Input:
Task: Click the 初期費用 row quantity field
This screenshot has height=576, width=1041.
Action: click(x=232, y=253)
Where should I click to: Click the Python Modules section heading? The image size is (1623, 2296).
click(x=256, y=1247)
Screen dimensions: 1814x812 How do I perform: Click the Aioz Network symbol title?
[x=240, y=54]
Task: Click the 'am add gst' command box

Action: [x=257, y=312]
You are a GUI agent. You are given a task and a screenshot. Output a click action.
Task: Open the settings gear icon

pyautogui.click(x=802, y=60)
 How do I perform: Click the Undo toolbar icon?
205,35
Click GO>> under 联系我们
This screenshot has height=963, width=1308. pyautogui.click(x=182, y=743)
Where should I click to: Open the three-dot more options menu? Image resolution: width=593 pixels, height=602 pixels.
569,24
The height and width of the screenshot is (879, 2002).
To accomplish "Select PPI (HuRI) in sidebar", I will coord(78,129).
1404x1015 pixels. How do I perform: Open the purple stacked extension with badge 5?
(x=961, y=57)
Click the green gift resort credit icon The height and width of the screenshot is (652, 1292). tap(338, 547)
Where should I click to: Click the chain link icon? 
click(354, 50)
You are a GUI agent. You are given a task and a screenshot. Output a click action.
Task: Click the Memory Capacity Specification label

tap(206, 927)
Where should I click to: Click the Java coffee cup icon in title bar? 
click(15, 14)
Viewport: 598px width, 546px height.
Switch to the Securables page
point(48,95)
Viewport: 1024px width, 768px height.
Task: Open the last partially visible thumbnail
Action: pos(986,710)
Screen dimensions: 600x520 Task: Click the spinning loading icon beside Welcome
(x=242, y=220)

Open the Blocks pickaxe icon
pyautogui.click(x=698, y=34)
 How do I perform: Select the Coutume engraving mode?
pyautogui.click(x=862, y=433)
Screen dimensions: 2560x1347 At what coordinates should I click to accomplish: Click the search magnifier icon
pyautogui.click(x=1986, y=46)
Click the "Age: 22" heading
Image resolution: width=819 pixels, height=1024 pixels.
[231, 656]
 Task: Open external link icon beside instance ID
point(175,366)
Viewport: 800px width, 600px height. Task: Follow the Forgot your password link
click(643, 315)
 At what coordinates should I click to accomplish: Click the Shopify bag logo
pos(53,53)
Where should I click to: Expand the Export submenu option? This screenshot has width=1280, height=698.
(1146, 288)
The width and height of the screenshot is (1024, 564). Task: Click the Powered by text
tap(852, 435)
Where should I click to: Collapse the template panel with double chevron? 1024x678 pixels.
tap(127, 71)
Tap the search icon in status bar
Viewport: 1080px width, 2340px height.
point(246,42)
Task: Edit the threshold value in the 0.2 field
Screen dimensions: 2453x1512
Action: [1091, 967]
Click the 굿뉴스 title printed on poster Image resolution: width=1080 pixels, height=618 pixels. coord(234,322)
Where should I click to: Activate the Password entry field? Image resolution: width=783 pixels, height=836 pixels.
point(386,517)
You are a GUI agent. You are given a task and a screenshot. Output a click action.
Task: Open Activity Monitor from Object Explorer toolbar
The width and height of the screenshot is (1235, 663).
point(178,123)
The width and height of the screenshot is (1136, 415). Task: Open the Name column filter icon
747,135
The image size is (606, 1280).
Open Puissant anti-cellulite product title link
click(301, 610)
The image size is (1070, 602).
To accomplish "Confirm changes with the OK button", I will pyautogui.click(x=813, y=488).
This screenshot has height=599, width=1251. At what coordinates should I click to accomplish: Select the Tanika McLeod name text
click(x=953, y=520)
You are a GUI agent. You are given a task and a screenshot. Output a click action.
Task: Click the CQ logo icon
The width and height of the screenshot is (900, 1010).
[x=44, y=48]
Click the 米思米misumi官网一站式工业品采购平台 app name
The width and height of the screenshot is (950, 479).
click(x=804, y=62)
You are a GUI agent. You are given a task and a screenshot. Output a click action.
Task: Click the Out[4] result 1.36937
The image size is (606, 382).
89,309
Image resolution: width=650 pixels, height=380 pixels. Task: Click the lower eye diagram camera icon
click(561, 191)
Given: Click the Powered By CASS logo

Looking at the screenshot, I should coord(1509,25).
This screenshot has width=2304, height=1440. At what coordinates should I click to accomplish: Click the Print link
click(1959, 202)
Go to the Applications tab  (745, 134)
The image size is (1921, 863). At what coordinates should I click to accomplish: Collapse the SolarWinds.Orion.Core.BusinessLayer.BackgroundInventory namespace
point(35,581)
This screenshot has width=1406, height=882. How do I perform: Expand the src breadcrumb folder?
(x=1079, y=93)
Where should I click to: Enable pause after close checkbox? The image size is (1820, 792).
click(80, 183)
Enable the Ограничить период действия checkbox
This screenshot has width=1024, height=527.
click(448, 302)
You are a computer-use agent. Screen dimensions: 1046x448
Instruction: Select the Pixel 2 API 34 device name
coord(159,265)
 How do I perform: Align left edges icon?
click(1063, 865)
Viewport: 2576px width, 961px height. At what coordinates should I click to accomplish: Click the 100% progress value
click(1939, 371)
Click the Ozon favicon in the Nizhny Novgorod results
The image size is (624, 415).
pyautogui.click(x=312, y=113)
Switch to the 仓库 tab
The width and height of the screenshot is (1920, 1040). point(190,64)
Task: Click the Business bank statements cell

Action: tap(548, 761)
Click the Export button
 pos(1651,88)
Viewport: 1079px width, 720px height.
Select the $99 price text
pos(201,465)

Your objective: Turn every row above into a numbered list, with one line per item and no blank lines.

Exercise answer:
1. Task: Click the 初期費用 row quantity field
2. This screenshot has height=576, width=1041.
3. Action: click(x=232, y=253)
4. Where should I click to: Click the Python Modules section heading? The image size is (1623, 2296).
5. click(x=256, y=1247)
6. Screen dimensions: 1814x812 How do I perform: Click the Aioz Network symbol title?
7. [x=240, y=54]
8. Task: Click the 'am add gst' command box
9. Action: [x=257, y=312]
10. You are a GUI agent. You are given a task and a screenshot. Output a click action.
11. Task: Open the settings gear icon
12. pyautogui.click(x=802, y=60)
13.  How do I perform: Click the Undo toolbar icon?
14. 205,35
15. Click GO>> under 联系我们
16. This screenshot has height=963, width=1308. pyautogui.click(x=182, y=743)
17. Where should I click to: Open the three-dot more options menu? Image resolution: width=593 pixels, height=602 pixels.
18. 569,24
19. The height and width of the screenshot is (879, 2002).
20. To accomplish "Select PPI (HuRI) in sidebar", I will coord(78,129).
21. 1404x1015 pixels. How do I perform: Open the purple stacked extension with badge 5?
22. (x=961, y=57)
23. Click the green gift resort credit icon The height and width of the screenshot is (652, 1292). tap(338, 547)
24. Where should I click to: Click the chain link icon? 
25. click(354, 50)
26. You are a GUI agent. You are given a task and a screenshot. Output a click action.
27. Task: Click the Memory Capacity Specification label
28. tap(206, 927)
29. Where should I click to: Click the Java coffee cup icon in title bar? 
30. click(15, 14)
31. Viewport: 598px width, 546px height.
32. Switch to the Securables page
33. point(48,95)
34. Viewport: 1024px width, 768px height.
35. Task: Open the last partially visible thumbnail
36. Action: pos(986,710)
37. Screen dimensions: 600x520 Task: Click the spinning loading icon beside Welcome
38. (x=242, y=220)
39. Open the Blocks pickaxe icon
40. pyautogui.click(x=698, y=34)
41.  How do I perform: Select the Coutume engraving mode?
42. pyautogui.click(x=862, y=433)
43. Screen dimensions: 2560x1347 At what coordinates should I click to accomplish: Click the search magnifier icon
44. pyautogui.click(x=1986, y=46)
45. Click the "Age: 22" heading
46. Image resolution: width=819 pixels, height=1024 pixels.
47. [231, 656]
48.  Task: Open external link icon beside instance ID
49. point(175,366)
50. Viewport: 800px width, 600px height. Task: Follow the Forgot your password link
51. click(643, 315)
52.  At what coordinates should I click to accomplish: Click the Shopify bag logo
53. pos(53,53)
54. Where should I click to: Expand the Export submenu option? This screenshot has width=1280, height=698.
55. (1146, 288)
56. The width and height of the screenshot is (1024, 564). Task: Click the Powered by text
57. tap(852, 435)
58. Where should I click to: Collapse the template panel with double chevron? 1024x678 pixels.
59. tap(127, 71)
60. Tap the search icon in status bar
61. Viewport: 1080px width, 2340px height.
62. point(246,42)
63. Task: Edit the threshold value in the 0.2 field
64. Screen dimensions: 2453x1512
65. Action: [1091, 967]
66. Click the 굿뉴스 title printed on poster Image resolution: width=1080 pixels, height=618 pixels. coord(234,322)
67. Where should I click to: Activate the Password entry field? Image resolution: width=783 pixels, height=836 pixels.
68. point(386,517)
69. You are a GUI agent. You are given a task and a screenshot. Output a click action.
70. Task: Open Activity Monitor from Object Explorer toolbar
71. The width and height of the screenshot is (1235, 663).
72. point(178,123)
73. The width and height of the screenshot is (1136, 415). Task: Open the Name column filter icon
74. 747,135
75. The image size is (606, 1280).
76. Open Puissant anti-cellulite product title link
77. click(301, 610)
78. The image size is (1070, 602).
79. To accomplish "Confirm changes with the OK button", I will pyautogui.click(x=813, y=488).
80. This screenshot has height=599, width=1251. At what coordinates should I click to accomplish: Select the Tanika McLeod name text
81. click(x=953, y=520)
82. You are a GUI agent. You are given a task and a screenshot. Output a click action.
83. Task: Click the CQ logo icon
84. The width and height of the screenshot is (900, 1010).
85. [x=44, y=48]
86. Click the 米思米misumi官网一站式工业品采购平台 app name
87. The width and height of the screenshot is (950, 479).
88. click(x=804, y=62)
89. You are a GUI agent. You are given a task and a screenshot. Output a click action.
90. Task: Click the Out[4] result 1.36937
91. The image size is (606, 382).
92. 89,309
93. Image resolution: width=650 pixels, height=380 pixels. Task: Click the lower eye diagram camera icon
94. click(561, 191)
95. Given: Click the Powered By CASS logo
96. Looking at the screenshot, I should coord(1509,25).
97. This screenshot has width=2304, height=1440. At what coordinates should I click to accomplish: Click the Print link
98. click(1959, 202)
99. Go to the Applications tab  (745, 134)
100. The image size is (1921, 863). At what coordinates should I click to accomplish: Collapse the SolarWinds.Orion.Core.BusinessLayer.BackgroundInventory namespace
101. point(35,581)
102. This screenshot has width=1406, height=882. How do I perform: Expand the src breadcrumb folder?
103. (x=1079, y=93)
104. Where should I click to: Enable pause after close checkbox? The image size is (1820, 792).
105. click(80, 183)
106. Enable the Ограничить период действия checkbox
107. This screenshot has width=1024, height=527.
108. click(448, 302)
109. You are a computer-use agent. Screen dimensions: 1046x448
110. Instruction: Select the Pixel 2 API 34 device name
111. coord(159,265)
112.  How do I perform: Align left edges icon?
113. click(1063, 865)
114. Viewport: 2576px width, 961px height. At what coordinates should I click to accomplish: Click the 100% progress value
115. click(1939, 371)
116. Click the Ozon favicon in the Nizhny Novgorod results
117. The image size is (624, 415).
118. pyautogui.click(x=312, y=113)
119. Switch to the 仓库 tab
120. The width and height of the screenshot is (1920, 1040). point(190,64)
121. Task: Click the Business bank statements cell
122. Action: tap(548, 761)
123. Click the Export button
124.  pos(1651,88)
125. Viewport: 1079px width, 720px height.
126. Select the $99 price text
127. pos(201,465)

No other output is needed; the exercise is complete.